Георгий Товстоногов - Зеркало сцены. Кн. 1: О профессии режиссера
И все-таки здесь есть и что-то другое, — не согласился один из присутствующих.
Вы правы и не правы, — ответил Товстоногов. — Если в первом куске Глумов вне матери, то во втором — он переключается на нее: ее «бунт» надо пресечь. Осуществление его гигантских планов начинается с нелепого препятствия, с недоразумения.
А чем довести актера до нужного эмоционального заряда, чтобы все это выплеснулось?
Оценкой неожиданности бунта. И только.
Для Глумова это как удар в спину?
— Именно. И оказывается, это не пустяк, этим нужно заниматься. А времени в обрез. Мамаев вот-вот придет, все это страшно некстати. Надо с этим скорее покончить. И он обрушивает на нее поток слов. Затратив на мать три минуты, Глумов снова возвращает себе ее доверие.
Значит, что же необходимо в данной сцене?

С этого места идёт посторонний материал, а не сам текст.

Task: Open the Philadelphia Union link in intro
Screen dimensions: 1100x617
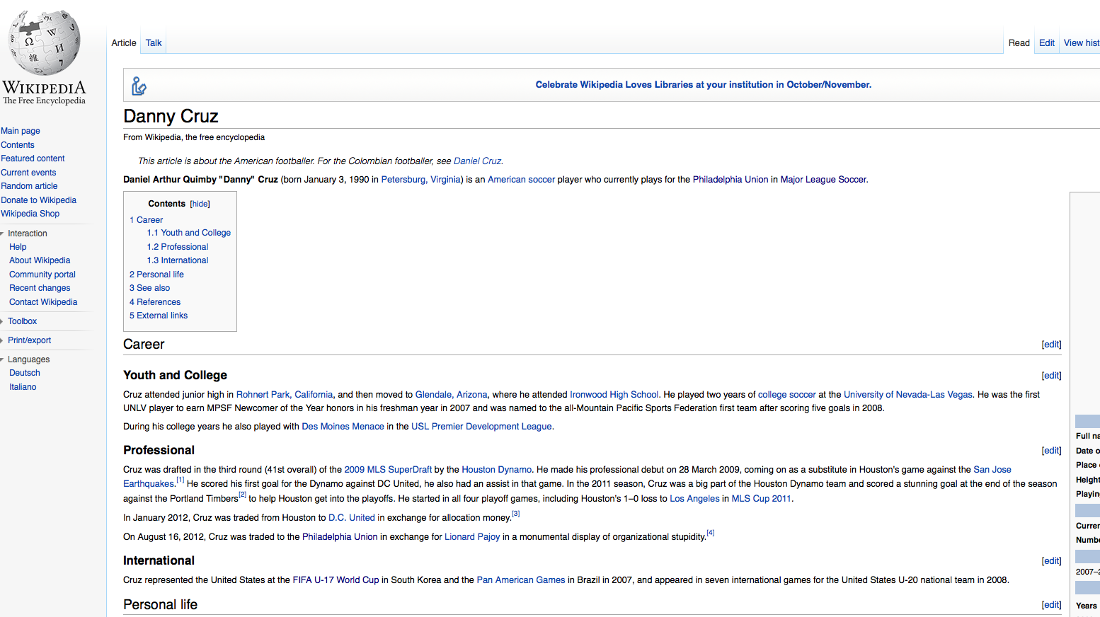Action: coord(730,180)
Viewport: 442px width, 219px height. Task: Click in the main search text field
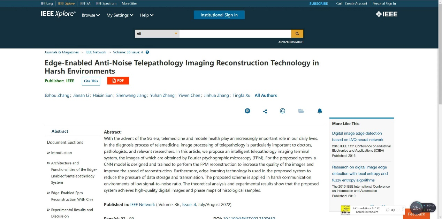click(235, 34)
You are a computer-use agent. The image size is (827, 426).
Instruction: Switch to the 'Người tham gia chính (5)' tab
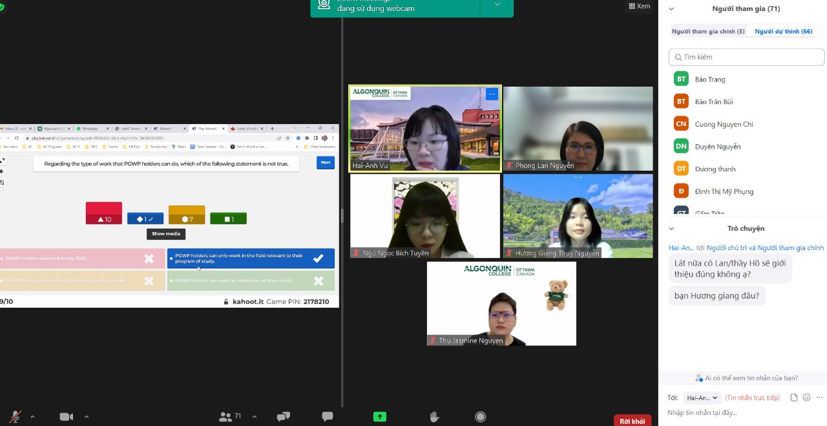point(708,31)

Предельно обострить конфликт второго куска — предательство близкого человека. Без этого не будет права на большой монолог, и он станет просто объяснением для зрителя. Поэтому нам нужно выстроить сцену таким образом, чтобы предательство возникало на наших глазах. Самое страшное для Глумова мать говорит здесь. В первом куске нужна мотивация их прихода, а основное, главное должно возникать в этой сцене.

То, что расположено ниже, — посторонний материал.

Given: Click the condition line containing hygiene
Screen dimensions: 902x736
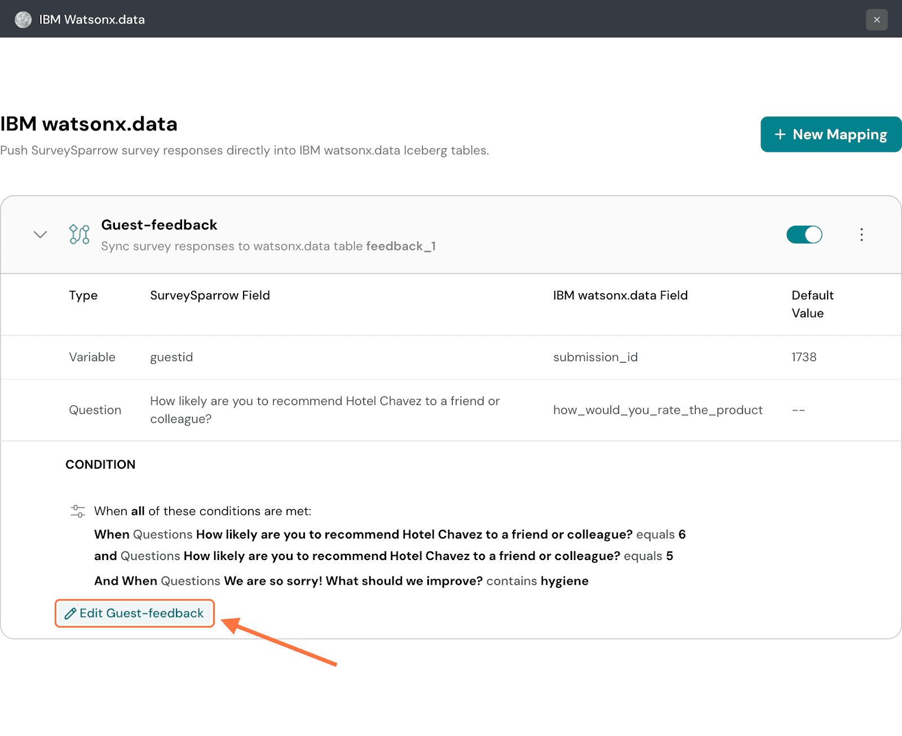Looking at the screenshot, I should (x=341, y=581).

Что должно быть здесь внутренним действием Глумова? Он должен обвинить ее в недоверии: как она посмела в нем усомниться!
— А она должна казнить себя за то, что усомнилась в нем, — продолжил кто-то.
Но это результат, это чувство, — возразил другой.
Нет, это действие, — настаивали все хором.
— Пойдем по чувству, — предложил Товстоногов. — Давайте уточним. Что значит — казниться? Чувствовать себя виноватой. Она уже сама не рада, что вызвала такой бурный натиск. Значит, ее цель — остановить его. Вот действие.
Итак, мать ушла — и Глумов вернулся к своей основной задаче: наконец он добрался до своего стола.
Гениально строит Островский пьесу. Ведь если бы не было сцены с матерью, Глумов не имел бы права на последующий открытый монолог. Его не с чего было бы начать. А то, что здесь он встретил сопротивление, его взволновало — и монолог возникает естественно. Возбуждение возникло из действия. Драматург ведь не строит монолог как обращение в зал, это — горячая мысль героя, то, с чем он сюда шел. А что такое по действию монолог Глумова? Как выразить в действии этот всплеск?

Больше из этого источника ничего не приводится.